Heartbleed and Heartbreak

The Heartbleed bug has me seeing red just as much as Apple's SSL bug did, because it's another serious bug that could've been caught by a test

09 Apr 2014 - Boston
Tags: Apple, Heartbleed, goto fail, programming

UPDATE: I’ve taken my best stab at writing a complete unit/regression test for the Heartbleed bug and I’m fairly happy with the results. You can grab it here: heartbleed_test.c

Heartbleed is the name given to the latest SSL vulnerability affecting massive numbers of Internet servers. As proven by this Reuters article, the flaw is serious enough that mainstream press outlets are running the story as a headline, just as with the Apple SSL bug.

Here’s the change that introduced the Heartbleed bug into OpenSSL: A moderately large change with not a test in sight. Note that it was apparently code reviewed. That’s a good thing, but it goes to show that code review doesn’t catch all bugs—especially if the reviewer doesn’t ask for tests!

I’m also very disheartened to see that the fix for the Heartbleed bug lacks tests as well.

I haven’t the time to really dig into this one personally—I’m totally spent after all of my Apple SSL bug work—but the following conclusion from Matthew Green’s otherwise excellent analysis of the Heartbleed bug left me seeing red:

Should we rail against the OpenSSL developers for this?

Don’t even think about it. The OpenSSL team, which is surprisingly small, has been given the task of maintaining the world’s most popular TLS library. It’s a hard job with essentially no pay. It involves taking other folks’ code (as in the case of Heartbeat) and doing a best-possible job of reviewing it. Then you hope others will notice it and disclose it responsibly before disasters happen.

The OpenSSL developers have a pretty amazing record considering the amount of use this library gets and the quantity of legacy cruft and the number of platforms (over eighty!) they have to support. Maybe in the midst of patching their servers, some of the big companies that use OpenSSL will think of tossing them some real no-strings-attached funding so they can keep doing their job.

Except for the suggestion that big companies should help fund OpenSSL development, this is an exceptionally unhelpful conclusion, and triggers the same blood-boiling response in me that the reaction to the Apple SSL bug did. This is because of the implication that holding the OpenSSL developers responsible for failing to unit test their code is tantamount to “railing against” them, that somehow the generosity of their contribution and relatively untarnished track record should absolve them of any genuine accountability for what appears to be a preventable flaw—because hey, stuff happens.

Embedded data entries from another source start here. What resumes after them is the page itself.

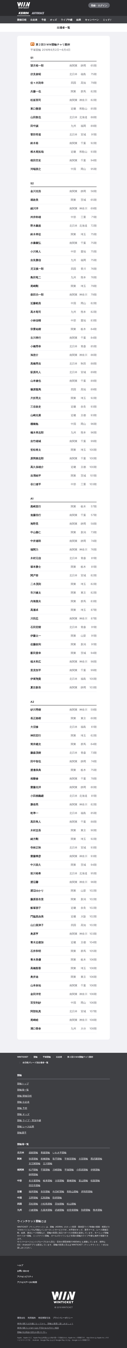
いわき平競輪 (59, 1152)
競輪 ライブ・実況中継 (29, 1120)
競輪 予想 (22, 1108)
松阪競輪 (95, 1180)
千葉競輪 (45, 1169)
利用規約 (32, 1318)
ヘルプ (20, 1265)
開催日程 (21, 19)
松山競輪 (71, 1203)
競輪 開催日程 (24, 1095)
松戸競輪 (33, 1169)
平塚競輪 (69, 1169)
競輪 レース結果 (25, 1126)
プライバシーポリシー (63, 1318)
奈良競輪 (45, 1191)
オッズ (53, 19)
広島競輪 (45, 1197)
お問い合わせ (23, 1271)
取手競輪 (57, 1158)
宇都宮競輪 (70, 1158)
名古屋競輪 (34, 1180)
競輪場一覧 (23, 1089)
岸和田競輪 (87, 1191)
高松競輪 (33, 1203)
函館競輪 (33, 1152)
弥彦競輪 (33, 1158)
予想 (43, 19)
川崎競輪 (57, 1169)
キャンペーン (92, 19)
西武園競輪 (96, 1158)
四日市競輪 (34, 1185)
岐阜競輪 (47, 1180)
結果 (78, 19)
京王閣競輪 (34, 1163)
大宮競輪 (83, 1158)
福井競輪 (33, 1191)
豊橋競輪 (71, 1180)
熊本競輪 (97, 1209)
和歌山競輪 (72, 1191)
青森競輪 (45, 1152)
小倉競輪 (33, 1209)
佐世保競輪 (72, 1209)
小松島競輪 (46, 1203)
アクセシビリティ (25, 1276)
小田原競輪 (82, 1169)
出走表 (33, 19)
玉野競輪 (33, 1197)
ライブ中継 (66, 19)
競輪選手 (21, 1132)
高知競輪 (59, 1203)
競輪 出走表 (23, 1102)
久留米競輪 (46, 1209)
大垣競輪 (59, 1180)
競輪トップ (23, 1083)
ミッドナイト (110, 19)
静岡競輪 (33, 1174)
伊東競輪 (95, 1169)
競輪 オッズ (23, 1114)
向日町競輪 (58, 1191)
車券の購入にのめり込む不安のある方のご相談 (38, 1328)
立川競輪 (47, 1163)
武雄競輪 (59, 1209)
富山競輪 (83, 1180)
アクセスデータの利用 (27, 1282)
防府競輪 (57, 1197)
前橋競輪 (45, 1158)
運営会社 (21, 1318)
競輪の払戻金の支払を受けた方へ (32, 1332)
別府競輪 (85, 1209)
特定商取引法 (44, 1318)
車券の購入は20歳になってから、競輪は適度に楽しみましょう (45, 1323)
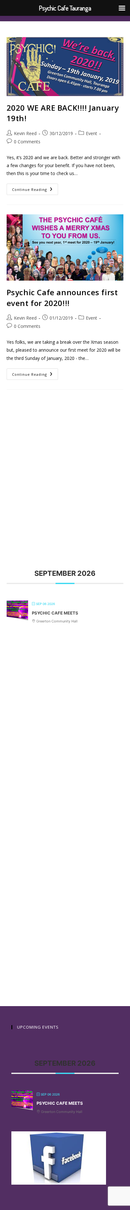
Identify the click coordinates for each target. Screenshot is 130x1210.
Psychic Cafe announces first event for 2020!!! (62, 297)
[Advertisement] (65, 467)
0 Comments (27, 142)
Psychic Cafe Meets (55, 612)
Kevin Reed (25, 133)
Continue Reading (35, 188)
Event (91, 133)
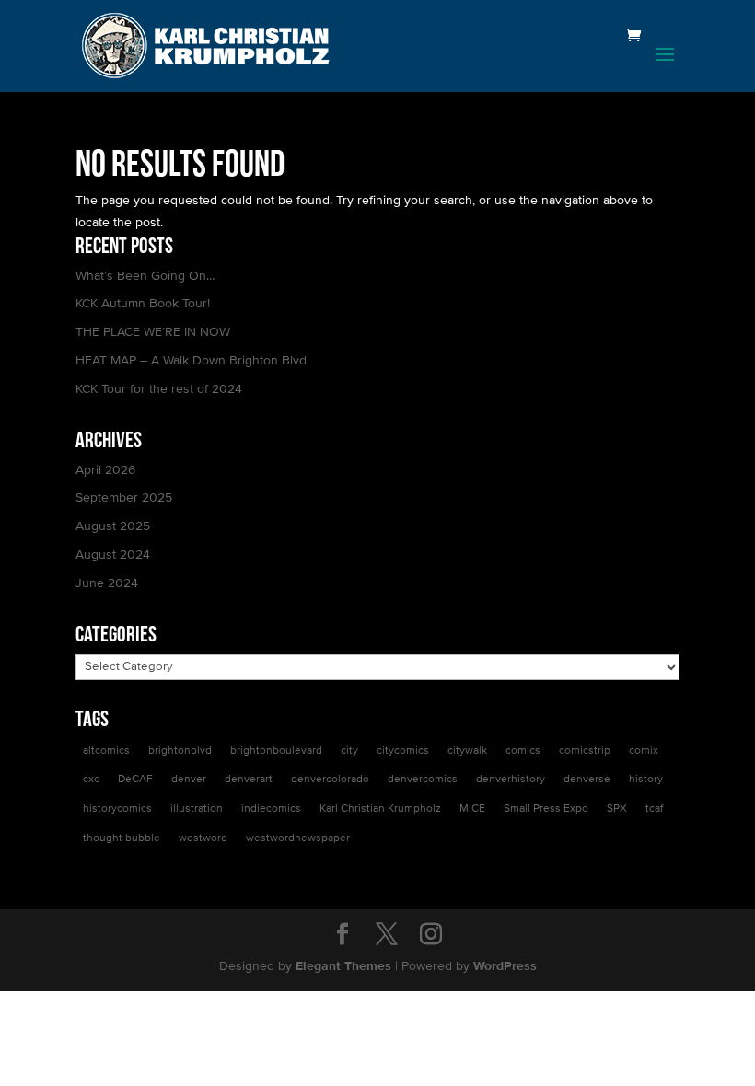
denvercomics (423, 779)
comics (522, 751)
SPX (617, 809)
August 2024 (113, 555)
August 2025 (113, 526)
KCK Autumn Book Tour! (143, 303)
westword (203, 838)
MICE (472, 809)
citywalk (467, 751)
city (349, 751)
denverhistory (510, 779)
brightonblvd (180, 751)
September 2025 (124, 498)
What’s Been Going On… (145, 276)
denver (188, 779)
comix (643, 751)
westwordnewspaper (298, 838)
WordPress (505, 966)
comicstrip (584, 751)
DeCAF (135, 779)
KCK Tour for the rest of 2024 (159, 389)
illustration (196, 809)
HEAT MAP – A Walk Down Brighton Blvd (191, 360)
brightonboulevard (276, 751)
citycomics (403, 751)
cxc (91, 779)
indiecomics (271, 809)
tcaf (654, 809)
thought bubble (121, 838)
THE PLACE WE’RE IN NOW (153, 332)
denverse (586, 779)
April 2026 (105, 470)
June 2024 (107, 583)
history (646, 779)
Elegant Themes (343, 966)
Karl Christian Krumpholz (380, 809)
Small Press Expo (546, 809)
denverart (249, 779)
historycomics (117, 809)
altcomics (106, 751)
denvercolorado (330, 779)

Good intentions mean nothing if your stuff is broken due to a failure to apply best practices which could’ve prevented a catastrophic security flaw. I’m not advocating “railing against” the OpenSSL developers or harshly criticizing them in any way, but let’s learn from this and fix the problem, not sweep it under the rug because we feel bad for the team that carries the virtual weight of the world upon its shoulders.

Applying unit tests to an existing code base is a solved problem! The only thing standing in the way of fixing preventable bugs like this before they ship is the cultural bias against unit testing, either because it isn’t taken seriously or is outright dismissed. This is why I think the Apple SSL bug provides such a prime opportunity to demonstrate the value of testing and tilt the culture of the entire tech industry towards expecting it everywhere, all the time. The Heartbleed bug may provide another such opportunity—if someone (not me!) would step up to seize it!

As a counterexample to Green’s post, I’ve been enjoying Sean Cassidy’s recent posts on the Heartbleed bug and the earlier GnuTLS bug. These are links to the conclusions of three different posts by Cassidy:

Diagnosis of the OpenSSL Heartbleed Bug
The Story of the GnuTLS Bug
A Difficult Bug, which had to do with a project of his own, not Heartbleed or GnuTLS or even the Apple bug

In each post, after a very lucid explanation of each bug and its fix, he consistently remarks how proper unit testing (amongst other practices) would have prevented each of them, and calls for more unit testing to be done in general. And in his Wrong Solutions, writing about a topic very near and dear to my bleeding heart, the Apple SSL bug:

Good testing will catch many and prevent more bugs. This is why it’s critical that certain projects, such as the new Python cryptography library, have 100% code coverage. This type of glaring error could not happen there.

Untested cryptography code is broken cryptography code.

The only improvement to Sean’s posts I would recommend would be for him to post working patches providing tests for these flaws. That may be a lot to ask of a blogger unconnected to the projects in question, but not too much at all to ask of the project developers themselves.